(Passage for review)
= = = = = = =

Tuesday, February 27, 2018

Top Ten Tuesday: Books I Could Reread Forever


Top Ten Tuesday is hosted by That Artsy Reader Girl. This week’s topic is top ten books I could reread forever. If I ever get sent into exile on a lonely island, here are the ten books that I’m bringing with me. I could have easily made this list all Margaret Atwood, J.K. Rowling, and Stephen King, but I tried to be reasonable and pick a variety of favorites to keep me entertained in exile. My choices are all childhood favorites or books that gave me something to think about.




Books I Could Reread Forever








Harry Potter and the Deathly Hallows – J.K. Rowling

It's no longer safe for Harry at Hogwarts, so he and his best friends, Ron and Hermione, are on the run. Professor Dumbledore has given them clues about what they need to do to defeat the dark wizard, Lord Voldemort, once and for all, but it's up to them to figure out what these hints and suggestions really mean. 
Their cross-country odyssey has them searching desperately for the answers, while evading capture or death at every turn. At the same time, their friendship, fortitude, and sense of right and wrong are tested in ways they never could have imagined.







The Handmaid’s Tale – Margaret Atwood

Offred is a Handmaid in the Republic of Gilead. She may leave the home of the Commander and his wife once a day to walk to food markets whose signs are now pictures instead of words because women are no longer allowed to read. She must lie on her back once a month and pray that the Commander makes her pregnant, because in an age of declining births, Offred and the other Handmaids are valued only if their ovaries are viable. Offred can remember the years before, when she lived and made love with her husband, Luke; when she played with and protected her daughter; when she had a job, money of her own, and access to knowledge. But all of that is gone now.

= = = = = = =

(Tasks)
1) Answer these questions using the blog post above, one line each:
(a) Who hosts Top Ten Tuesday?
(b) Who are Harry's best friends in the summary of Harry Potter and the Deathly Hallows?
(c) What is the name of Offred's husband?
2) List every character named in the blog post's summary of Harry Potter and the Deathly Hallows.
3) Rewrite the blog post from "It's no longer" up to and including "suggestions really mean.", changing "best friends" to "closest friends".

(Data under study)
= = = = = = =

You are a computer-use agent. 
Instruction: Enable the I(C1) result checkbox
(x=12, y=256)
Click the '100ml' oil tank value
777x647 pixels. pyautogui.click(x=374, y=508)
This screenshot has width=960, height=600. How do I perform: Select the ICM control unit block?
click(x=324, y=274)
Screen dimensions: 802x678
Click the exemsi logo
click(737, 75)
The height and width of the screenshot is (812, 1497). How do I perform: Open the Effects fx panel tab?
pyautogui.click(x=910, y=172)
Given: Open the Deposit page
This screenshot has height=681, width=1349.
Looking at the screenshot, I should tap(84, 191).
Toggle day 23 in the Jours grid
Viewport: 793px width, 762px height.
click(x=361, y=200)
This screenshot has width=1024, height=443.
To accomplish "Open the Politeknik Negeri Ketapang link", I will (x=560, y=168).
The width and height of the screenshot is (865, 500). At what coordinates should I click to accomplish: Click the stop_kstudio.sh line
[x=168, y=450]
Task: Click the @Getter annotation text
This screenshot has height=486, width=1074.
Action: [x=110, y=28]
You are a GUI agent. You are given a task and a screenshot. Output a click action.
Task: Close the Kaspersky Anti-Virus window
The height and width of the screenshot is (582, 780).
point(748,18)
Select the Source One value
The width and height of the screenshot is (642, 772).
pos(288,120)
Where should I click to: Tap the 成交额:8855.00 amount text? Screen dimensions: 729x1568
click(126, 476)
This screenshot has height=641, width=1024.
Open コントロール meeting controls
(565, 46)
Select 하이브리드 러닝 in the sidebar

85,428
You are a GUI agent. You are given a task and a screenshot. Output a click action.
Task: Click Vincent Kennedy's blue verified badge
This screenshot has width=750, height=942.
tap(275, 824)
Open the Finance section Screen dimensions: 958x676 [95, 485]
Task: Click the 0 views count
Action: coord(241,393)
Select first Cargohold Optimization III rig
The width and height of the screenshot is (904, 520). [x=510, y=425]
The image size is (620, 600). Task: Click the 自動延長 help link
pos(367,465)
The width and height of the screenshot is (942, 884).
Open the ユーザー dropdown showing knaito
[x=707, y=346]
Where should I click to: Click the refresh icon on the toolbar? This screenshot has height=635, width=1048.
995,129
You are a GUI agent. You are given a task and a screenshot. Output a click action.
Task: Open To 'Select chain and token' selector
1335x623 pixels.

= = = = = = =

(Results of the tasks)
1)
(a) That Artsy Reader Girl
(b) Ron and Hermione
(c) Luke

2) Harry, Ron, Hermione, Professor Dumbledore, Lord Voldemort

3)
It's no longer safe for Harry at Hogwarts, so he and his closest friends, Ron and Hermione, are on the run. Professor Dumbledore has given them clues about what they need to do to defeat the dark wizard, Lord Voldemort, once and for all, but it's up to them to figure out what these hints and suggestions really mean.